Falando sobre novas perspectivas de políticas judiciárias para a melhoria do regime de custas judiciais e gratuidade de Justiça, o procurador do estado de Alagoas Marcelo Brabo Magalhães disse que as custas acabam limitando e impedindo o acesso ao Judiciário. Nesse sentido, ele apresentou as discrepâncias entre os valores de estado para estado. “As custas mais caras estão no estado do Piauí, hoje em R$ 8.881,99. Em contrapartida o Distrito Federal é onde se gasta menos, o valor é de R$ 674,37. A diferença entre as duas é de aproximadamente 1.200%. O que justifica isso?”, indagou. 

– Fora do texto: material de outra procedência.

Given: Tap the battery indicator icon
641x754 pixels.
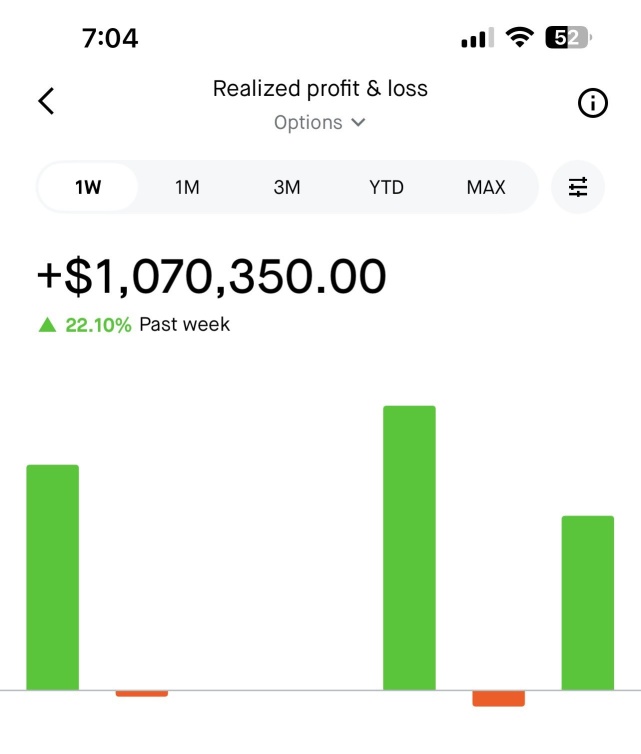Looking at the screenshot, I should (568, 37).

O procurador demonstrou também que, no comparativo de 2021 a 2023, a maioria dos estados aumentou o valor das custas. “Mesmo sendo as custas judiciais imprescindíveis para as despesas do Judiciário, é necessário buscar um ponto de equilíbrio, garantindo o acesso ao Judiciário”, completou.

Visão sistêmica
Ao abordar a Visão Sistêmica da Defesa das Prerrogativas da Advocacia no CNJ, o procurador nacional adjunto de Prerrogativas da OAB Nacional Cássio Telles destacou o trabalho pioneiro que está sendo desenvolvido pela Procuradoria. “A OAB, por meio do presidente Beto Simonetti, criou uma procuradoria para que possamos nos fazer representar no CNJ. E a maior instituição amiga do CNJ é a OAB.”

As políticas judiciárias sob a perspectiva das limitações orçamentárias, do uso das novas tecnologias e da atenção ao jurisdicionado enquanto destinatário dos serviços jurisdicionais foram discutidas pelo juiz federal de São Paulo e professor da Universidade Presbiteriana Mackenzie Paulo Cezar Neves Junior. 

Em sua fala, o juiz apresentou o Judiciário 5.0, que coloca o usuário dos serviços judiciários no centro das atenções nas políticas públicas. “Precisamos conhecer esse usuário, saber seus problemas, buscar sua qualidade de vida, levar conforto nas relações com o Estado e prover a união do mundo virtual com o mundo físico”, explicou. Com informações da assessoria de imprensa da OAB.